Oracle Patches Critical Java Security Hole
CREDIT: Peter Baxter/Shutterstock.com
Oracle has fixed the hole in its Java software that left most of the world's computers vulnerable to cybercriminals over the weekend.
The emergency update pushes Java up to version 7.11, or "7u11," and, more important, bumps the default security settings for Web-based Java applets up a notch.

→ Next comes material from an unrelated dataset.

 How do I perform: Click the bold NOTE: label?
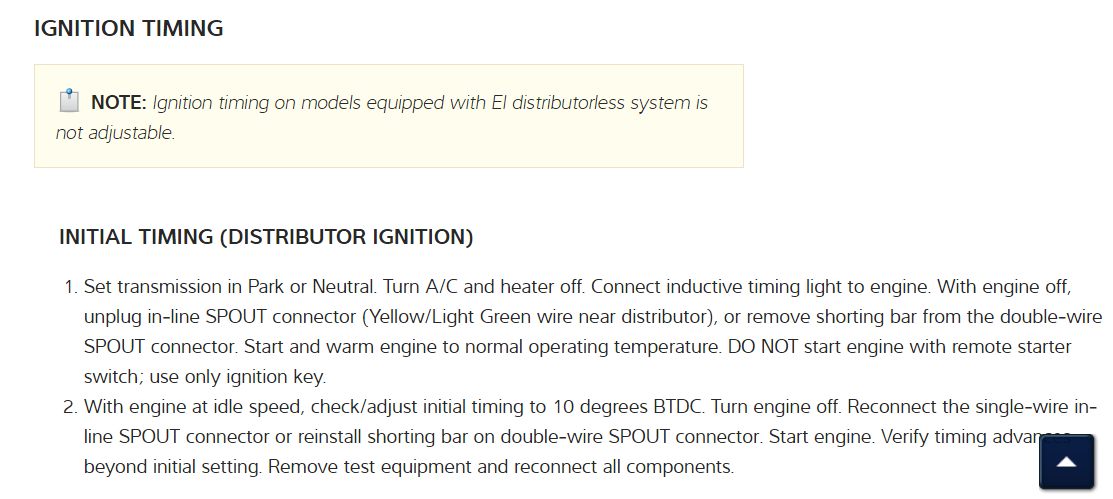[119, 103]
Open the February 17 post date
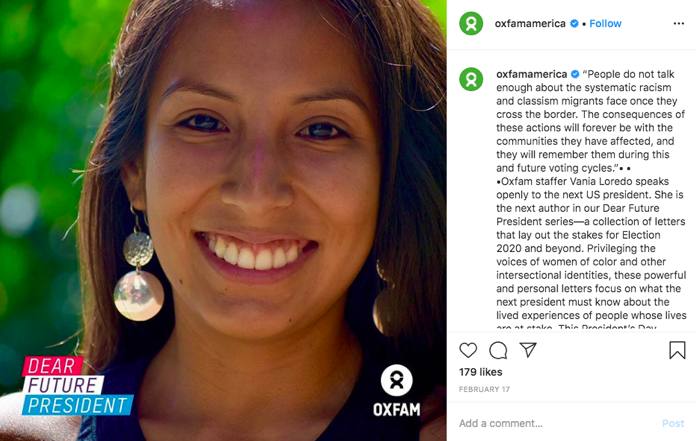Viewport: 696px width, 441px height. click(484, 389)
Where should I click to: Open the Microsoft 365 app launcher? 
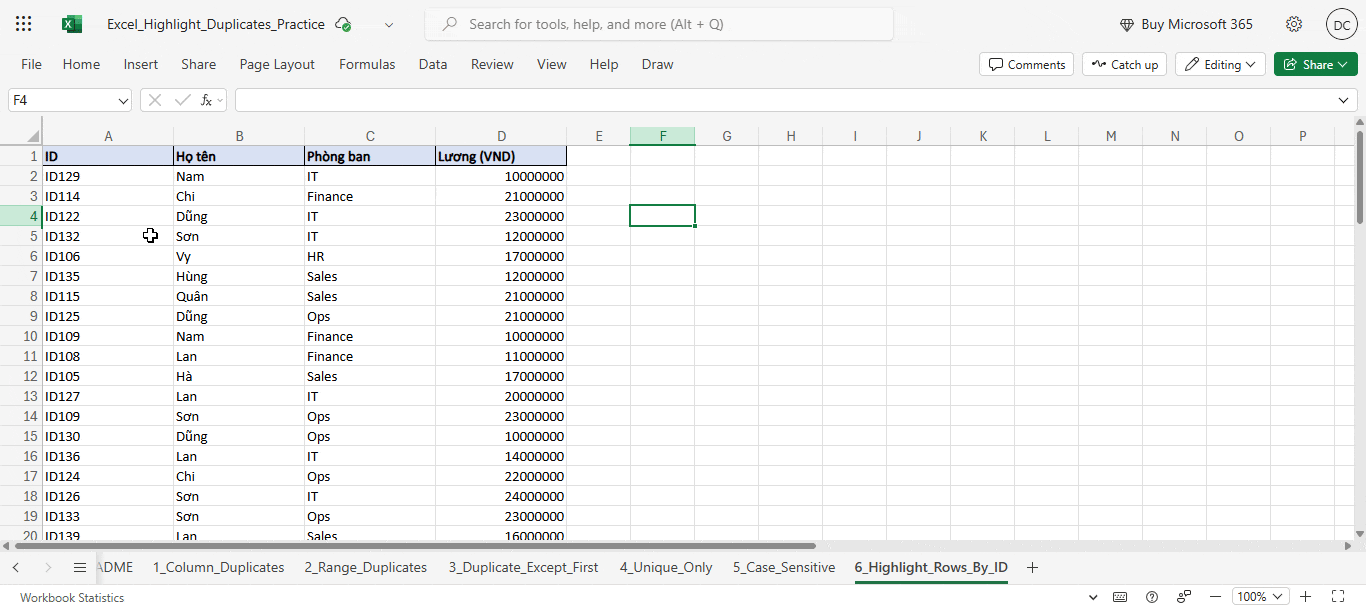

That means users will have to approve every single instance of Java that they encounter online.
"Previously, as long as you had the latest secure Java release installed, applets and Web-start applications would continue to run as always," Oracle's update release note read. "With the 'High' setting, the user is always warned before any unsigned application is run to prevent silent exploitation."
That step will go some way toward preventing further exploitation of Java vulnerabilities by criminals and other malicious hackers.
But, as a thousand phony Adobe Flash updates have shown, it's really quite easy to trick users into approving the installation of malicious software. There's no reason to think criminals won't do the same with deceptive Java-applet permissions.
The best thing to do would be to update your Java installation to version 7.11 — and then to turn it off for all Web browsers unless you absolutely need it. Our article from Friday (Jan. 11) explains how. (Java-based applications that don't use the Internet will run fine.)
If you do need Java in the browser for work or other, the advice from security blogger Brian Krebs is probably best: Minimize your exposure by enabling Java for one browser only, such as Firefox or Opera, and then use that designated browser only for Java-based work.
Use other browsers for everything else, and don't copy and paste URLs from them into the designated Java browser.
The latest vulnerability, discovered Thursday (Jan. 10), affected Windows PC, Macs and Linux machines alike, and left users susceptible to browser exploit kits that used hidden links and corrupted ads to infect computers with banking Trojans, ransomware and all sorts of other digital nastiness.